Mencermati Batas Aman Utang Luar Negeri

oleh
oleh

Oleh Lili Asdjudiredja

Utang Luar Negeri Indonesia sampai bulan April 2020 mencapai US$ 400,1 milyar dolar atau sekitar 34,5 persen dari Produk Domestik Bruto (PDB). Terhadap besaran utang luar negeri ini, pemerintah dan bank sentral selama ini mengatakan masih dalam batas aman, karena masih di bawah 60 persen dari PDB, sebagaimana dipersyaratkan dalam Undang-Undang No.17/2003 tentang Keuangan Negara.

Argumentasi ini tidak ada salahnya. Namun, harus pula disadari bahwa batas 60 persen tersebut tidak mutlak. Sejumlah negara maju, seperti Amerika dan Jepang, utangnya bisa melebihi 60 persen dari PDB namun kondisi perekenomiannya baik-baik saja. Akan tetapi, jangan pula takabur. Turki yang beban utangnya masih di bawah 60 persen, perekonomiannya bisa menjadi bergejolak.

Sebelum melihat lebih jauh problematika utang luar negeri Indonesia, marilah kita mencermati terlebih dahulu siapa saja pelaku utang luar negeri. Menurut data yang dikeluarkan Bank Indonesia dalam buku Statistik Utang Luar Negeri, pelakunya adalah bank sentral, pemerintah pusat, BUMN dan swasta.
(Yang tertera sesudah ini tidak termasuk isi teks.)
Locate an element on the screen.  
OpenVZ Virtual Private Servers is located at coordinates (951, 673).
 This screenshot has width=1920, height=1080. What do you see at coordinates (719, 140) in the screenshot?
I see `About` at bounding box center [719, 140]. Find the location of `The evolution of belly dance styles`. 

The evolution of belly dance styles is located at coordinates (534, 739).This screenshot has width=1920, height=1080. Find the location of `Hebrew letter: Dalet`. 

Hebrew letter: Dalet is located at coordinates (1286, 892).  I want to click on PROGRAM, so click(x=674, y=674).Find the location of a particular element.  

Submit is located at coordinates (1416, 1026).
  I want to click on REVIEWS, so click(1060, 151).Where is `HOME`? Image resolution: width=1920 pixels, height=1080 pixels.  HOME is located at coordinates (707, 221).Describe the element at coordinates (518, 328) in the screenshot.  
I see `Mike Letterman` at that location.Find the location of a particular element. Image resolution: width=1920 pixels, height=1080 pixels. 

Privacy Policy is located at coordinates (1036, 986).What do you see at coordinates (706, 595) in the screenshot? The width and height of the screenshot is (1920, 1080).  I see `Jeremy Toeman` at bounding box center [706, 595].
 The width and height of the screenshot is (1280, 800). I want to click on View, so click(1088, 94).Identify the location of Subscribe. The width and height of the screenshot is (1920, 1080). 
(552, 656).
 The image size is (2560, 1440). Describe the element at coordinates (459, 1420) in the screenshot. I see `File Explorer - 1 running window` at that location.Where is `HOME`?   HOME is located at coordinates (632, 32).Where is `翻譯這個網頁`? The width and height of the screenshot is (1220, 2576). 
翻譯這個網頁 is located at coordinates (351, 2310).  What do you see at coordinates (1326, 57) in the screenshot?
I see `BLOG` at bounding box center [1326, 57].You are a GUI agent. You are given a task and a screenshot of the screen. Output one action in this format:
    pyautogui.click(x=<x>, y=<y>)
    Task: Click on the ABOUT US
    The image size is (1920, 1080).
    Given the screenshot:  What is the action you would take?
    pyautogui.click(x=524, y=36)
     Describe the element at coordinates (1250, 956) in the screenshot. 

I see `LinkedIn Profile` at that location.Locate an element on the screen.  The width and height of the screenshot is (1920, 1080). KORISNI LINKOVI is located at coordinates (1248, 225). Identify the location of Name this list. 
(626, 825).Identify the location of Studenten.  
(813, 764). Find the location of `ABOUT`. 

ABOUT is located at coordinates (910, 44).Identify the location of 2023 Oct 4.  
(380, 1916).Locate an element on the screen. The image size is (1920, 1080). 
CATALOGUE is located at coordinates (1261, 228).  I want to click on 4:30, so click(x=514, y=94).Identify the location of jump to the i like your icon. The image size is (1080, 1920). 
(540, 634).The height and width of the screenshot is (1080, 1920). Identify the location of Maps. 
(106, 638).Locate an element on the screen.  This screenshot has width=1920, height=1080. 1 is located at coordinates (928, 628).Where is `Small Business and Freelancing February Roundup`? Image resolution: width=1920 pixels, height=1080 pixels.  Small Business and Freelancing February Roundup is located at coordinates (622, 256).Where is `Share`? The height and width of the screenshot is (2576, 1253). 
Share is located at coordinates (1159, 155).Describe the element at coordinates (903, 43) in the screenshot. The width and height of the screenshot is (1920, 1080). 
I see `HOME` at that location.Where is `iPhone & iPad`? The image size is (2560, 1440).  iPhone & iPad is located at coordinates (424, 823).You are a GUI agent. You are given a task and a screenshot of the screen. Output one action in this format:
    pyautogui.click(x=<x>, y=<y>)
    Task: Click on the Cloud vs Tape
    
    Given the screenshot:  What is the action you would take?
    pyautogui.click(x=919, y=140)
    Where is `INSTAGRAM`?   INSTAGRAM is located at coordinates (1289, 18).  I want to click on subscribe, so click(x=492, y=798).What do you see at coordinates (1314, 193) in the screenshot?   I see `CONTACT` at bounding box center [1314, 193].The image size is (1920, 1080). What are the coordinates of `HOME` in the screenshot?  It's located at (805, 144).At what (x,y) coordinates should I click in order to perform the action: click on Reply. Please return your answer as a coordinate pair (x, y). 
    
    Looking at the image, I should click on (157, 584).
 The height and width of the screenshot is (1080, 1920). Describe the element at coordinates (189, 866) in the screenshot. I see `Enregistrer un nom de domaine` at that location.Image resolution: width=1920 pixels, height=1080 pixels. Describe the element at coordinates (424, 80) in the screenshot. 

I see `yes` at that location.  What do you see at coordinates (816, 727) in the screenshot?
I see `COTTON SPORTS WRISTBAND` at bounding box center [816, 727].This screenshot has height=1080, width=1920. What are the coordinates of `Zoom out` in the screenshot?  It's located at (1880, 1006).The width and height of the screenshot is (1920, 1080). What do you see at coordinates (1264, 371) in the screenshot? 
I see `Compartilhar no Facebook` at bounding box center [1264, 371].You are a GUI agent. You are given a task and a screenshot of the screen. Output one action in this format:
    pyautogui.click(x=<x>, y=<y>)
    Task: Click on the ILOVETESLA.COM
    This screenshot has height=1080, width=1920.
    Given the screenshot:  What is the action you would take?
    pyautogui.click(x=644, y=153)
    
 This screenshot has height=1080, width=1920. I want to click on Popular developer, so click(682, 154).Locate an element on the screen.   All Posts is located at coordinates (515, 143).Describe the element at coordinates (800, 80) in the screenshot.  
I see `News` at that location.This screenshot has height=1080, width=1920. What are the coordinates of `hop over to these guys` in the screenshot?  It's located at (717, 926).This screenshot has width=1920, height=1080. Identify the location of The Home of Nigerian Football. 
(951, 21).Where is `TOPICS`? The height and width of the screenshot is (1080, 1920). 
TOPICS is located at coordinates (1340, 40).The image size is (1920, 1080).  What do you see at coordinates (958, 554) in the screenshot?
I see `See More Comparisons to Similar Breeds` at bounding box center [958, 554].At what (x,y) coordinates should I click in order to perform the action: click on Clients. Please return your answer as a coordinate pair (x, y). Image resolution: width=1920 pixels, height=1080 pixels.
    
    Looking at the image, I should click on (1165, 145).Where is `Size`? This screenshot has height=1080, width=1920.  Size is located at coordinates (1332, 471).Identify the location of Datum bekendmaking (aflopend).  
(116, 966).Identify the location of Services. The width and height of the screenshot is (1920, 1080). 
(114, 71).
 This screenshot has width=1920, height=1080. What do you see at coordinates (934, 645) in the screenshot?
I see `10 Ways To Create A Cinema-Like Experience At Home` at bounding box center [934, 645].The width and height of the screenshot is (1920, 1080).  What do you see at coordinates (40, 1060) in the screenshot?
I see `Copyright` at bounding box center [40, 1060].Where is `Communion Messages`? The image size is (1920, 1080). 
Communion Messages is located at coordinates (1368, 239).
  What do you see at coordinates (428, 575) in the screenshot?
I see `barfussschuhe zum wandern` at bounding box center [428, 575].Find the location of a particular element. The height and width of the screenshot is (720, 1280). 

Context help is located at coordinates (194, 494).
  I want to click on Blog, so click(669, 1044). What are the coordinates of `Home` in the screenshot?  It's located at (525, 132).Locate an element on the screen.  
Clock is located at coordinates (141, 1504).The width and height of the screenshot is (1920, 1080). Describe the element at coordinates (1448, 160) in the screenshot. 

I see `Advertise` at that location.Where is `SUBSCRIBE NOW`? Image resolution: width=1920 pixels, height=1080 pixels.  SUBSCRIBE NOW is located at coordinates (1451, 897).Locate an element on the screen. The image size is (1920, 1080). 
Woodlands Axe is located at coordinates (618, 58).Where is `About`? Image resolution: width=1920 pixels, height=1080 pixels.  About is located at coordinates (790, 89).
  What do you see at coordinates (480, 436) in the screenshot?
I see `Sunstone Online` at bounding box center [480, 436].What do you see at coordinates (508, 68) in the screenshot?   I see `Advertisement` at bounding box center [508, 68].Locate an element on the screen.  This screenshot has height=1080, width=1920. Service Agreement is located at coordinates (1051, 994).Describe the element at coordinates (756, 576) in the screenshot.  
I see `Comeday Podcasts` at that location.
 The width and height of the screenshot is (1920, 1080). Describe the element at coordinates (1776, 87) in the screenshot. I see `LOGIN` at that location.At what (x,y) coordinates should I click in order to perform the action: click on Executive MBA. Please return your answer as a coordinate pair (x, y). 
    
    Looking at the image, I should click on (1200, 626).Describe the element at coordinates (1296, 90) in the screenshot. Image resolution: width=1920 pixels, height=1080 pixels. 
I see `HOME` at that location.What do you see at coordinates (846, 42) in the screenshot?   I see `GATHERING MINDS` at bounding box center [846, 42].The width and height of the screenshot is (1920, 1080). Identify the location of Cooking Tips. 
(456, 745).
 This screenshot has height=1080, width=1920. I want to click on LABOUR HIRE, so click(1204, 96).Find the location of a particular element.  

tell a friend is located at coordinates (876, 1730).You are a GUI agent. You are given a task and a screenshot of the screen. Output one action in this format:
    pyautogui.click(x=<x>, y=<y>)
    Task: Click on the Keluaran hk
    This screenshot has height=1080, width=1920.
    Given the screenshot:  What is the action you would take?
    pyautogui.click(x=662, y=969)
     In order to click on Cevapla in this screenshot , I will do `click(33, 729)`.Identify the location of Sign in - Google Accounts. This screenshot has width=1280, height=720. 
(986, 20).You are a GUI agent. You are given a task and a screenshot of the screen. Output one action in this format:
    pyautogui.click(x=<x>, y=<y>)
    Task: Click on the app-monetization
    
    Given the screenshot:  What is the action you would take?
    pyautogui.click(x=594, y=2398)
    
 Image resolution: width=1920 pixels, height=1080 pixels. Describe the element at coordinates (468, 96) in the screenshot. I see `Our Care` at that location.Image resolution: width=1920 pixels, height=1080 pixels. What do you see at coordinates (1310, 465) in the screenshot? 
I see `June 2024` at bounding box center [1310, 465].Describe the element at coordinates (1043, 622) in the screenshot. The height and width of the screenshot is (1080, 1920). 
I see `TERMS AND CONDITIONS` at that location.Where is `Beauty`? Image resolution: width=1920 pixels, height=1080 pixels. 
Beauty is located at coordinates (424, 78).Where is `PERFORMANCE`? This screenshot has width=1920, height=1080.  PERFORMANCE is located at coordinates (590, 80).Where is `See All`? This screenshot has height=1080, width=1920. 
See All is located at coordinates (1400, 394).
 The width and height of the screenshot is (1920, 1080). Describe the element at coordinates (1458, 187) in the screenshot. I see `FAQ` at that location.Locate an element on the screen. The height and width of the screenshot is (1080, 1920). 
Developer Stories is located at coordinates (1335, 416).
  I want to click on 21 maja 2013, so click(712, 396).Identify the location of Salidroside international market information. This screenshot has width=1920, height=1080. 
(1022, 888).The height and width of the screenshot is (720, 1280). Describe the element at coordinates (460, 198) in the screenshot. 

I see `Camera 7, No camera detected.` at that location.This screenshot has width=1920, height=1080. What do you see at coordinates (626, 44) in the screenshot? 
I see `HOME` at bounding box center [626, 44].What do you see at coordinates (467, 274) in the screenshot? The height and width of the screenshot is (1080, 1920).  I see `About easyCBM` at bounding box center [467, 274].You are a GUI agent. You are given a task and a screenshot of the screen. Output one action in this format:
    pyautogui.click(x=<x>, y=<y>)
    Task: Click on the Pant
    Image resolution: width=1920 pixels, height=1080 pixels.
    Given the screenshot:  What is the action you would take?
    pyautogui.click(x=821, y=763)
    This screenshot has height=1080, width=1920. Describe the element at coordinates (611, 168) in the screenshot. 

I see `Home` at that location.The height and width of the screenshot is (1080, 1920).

Masing-masing pelaku mempunyai jumlah utang sebagaimana tersaji dalam tabel berikut ini.

Perkembangan Utang Luar Negeri Berdasarkan Peminjam (juta US$)

Kalau melihat data ini, maka pelaku yang paling gemar berutang adalah pemerintah pusat dan BUMN non-lembaga keuangan. Pemerintah pusat berutang melalui instrumen Surat Berharga Negara (SBN). Sementara itu, BUMN Non-lembaga keuangan bisa dalam bentuk pinjaman internasional atau penerbitan obligasi. Besarnya pinjaman BUMN non-lembaga keuangan ini terkait program-program pemerintah yang harus dijalankan, terutama pembangunan infrastruktur. Kalau ditotal (pemerintah dan BUMN) maka kedua pelaku ini jumlah pinjamannya mencapai 55 persen dari total utang Indonesia pada tahun 2015. Persentasi ini terus mengalami kenaikan hingga pada tahun 2019 mencapai 62 persen.Sumber: Bank Indonesia, diolah

Utang luar negeri, ada yang berjangka pendek dan ada yang berjangka panjang. Pengertian utang jangka pendek adalah kewajiban-kewajiban yang jatuh tempo dalam satu tahun berjalan. Terhadap kewajiban jangka pendek ini, beban pemerintah memang tidak terlalu besar mengingat utang pemerintah sebagian besar berjangka panjang. Namun, utang swasta cukup banyak yang berjangka pendek. Total kewajiban jangka pendek tergambar dalam grafik di bawah ini. Sedangkan utang jangka panjang adalah kewajiban-kewajiban yang jatuh tempo di atas satu tahun. Sebagian kewajiban jangka panjang ini didominasi utang pemerintah dan BUMN. Sekarang, berapakah proporsi kewajiban jangka pendek terhadap kewajiban jangka panjang?. Kalau dihitung, besaranya sekitar 20 persen.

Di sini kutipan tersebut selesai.